Will that continue to be the guiding principle for congressional Republicans? That depends on who you ask.
As far as Rep. David Schweikert (R-Ariz.) is concerned, policy priorities don’t matter nearly as much as price tags.
“The comment I get,” said Schweikert, talking about his colleagues, “is that they’re absolutely focused on the dollar amounts. We made promises. Are we coming close to meeting those promises? And those promises seem to be out-ranking — because they’re dollar-based promises — some of the policy that came with this.”
He was asked if he could support the CR even if, say, abortion funding ban language came out.
“If we stayed with our current policy,” he said, “I think we’d still be safe.”
Senate Minority Leader Mitch McConnell (R-Ky.) heard a similar message this week — Senate Republicans don’t necessarily care what the $61 billion in cuts include, just so long as there are $61 billion in cuts. Numbers matter, substance doesn’t.
Some in the GOP see things differently.
A pro-life leader in the House says he and many other Republicans will vote against legislation to fund the government through September if a series of anti-abortion riders, which already passed the House, aren’t included in the final bill.
“I’m going to push so hard to make sure those are all in there,” Rep. Chris Smith (R-NJ) told Public Radio International. “You can’t back off, from a human rights perspective. If you do so you facilitate the demise of hundreds of thousands of children.”
Smith said several Republicans would defect on the spending bill if the abortion riders are removed.

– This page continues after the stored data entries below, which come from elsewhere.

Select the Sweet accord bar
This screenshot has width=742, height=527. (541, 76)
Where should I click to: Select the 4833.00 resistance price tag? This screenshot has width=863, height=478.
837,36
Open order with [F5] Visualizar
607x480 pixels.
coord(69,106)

He focused specifically on one amendment, authored by Rep. Mike Pence (R-IN), eliminating federal funds for Planned Parenthood.
In a way, this latter group seems more respectable. I vehemently disagree with their preferred policies, but at least they care about substantive outcomes. They see the process as one intended to lead to meaningful goals, and they’re prepared to fight to reach those goals. I hope they lose, but I can respect their approach.
But under the circumstances, I’m fairly certain Smith is bluffing. For that matter, I’m even more certain he’s in the minority — his colleagues, by all appearances, care far more about arbitrary targets than actually achieving desired policy outcomes. It’s budgeting at its most superficial.
That said, if Smith isn’t bluffing, and he can put together a larger enough contingent, it creates yet another headache for Boehner & Co. It’s likely Republican leaders can reach a budget deal with the White House, only to find they’d need significant Democratic support to get it through Congress.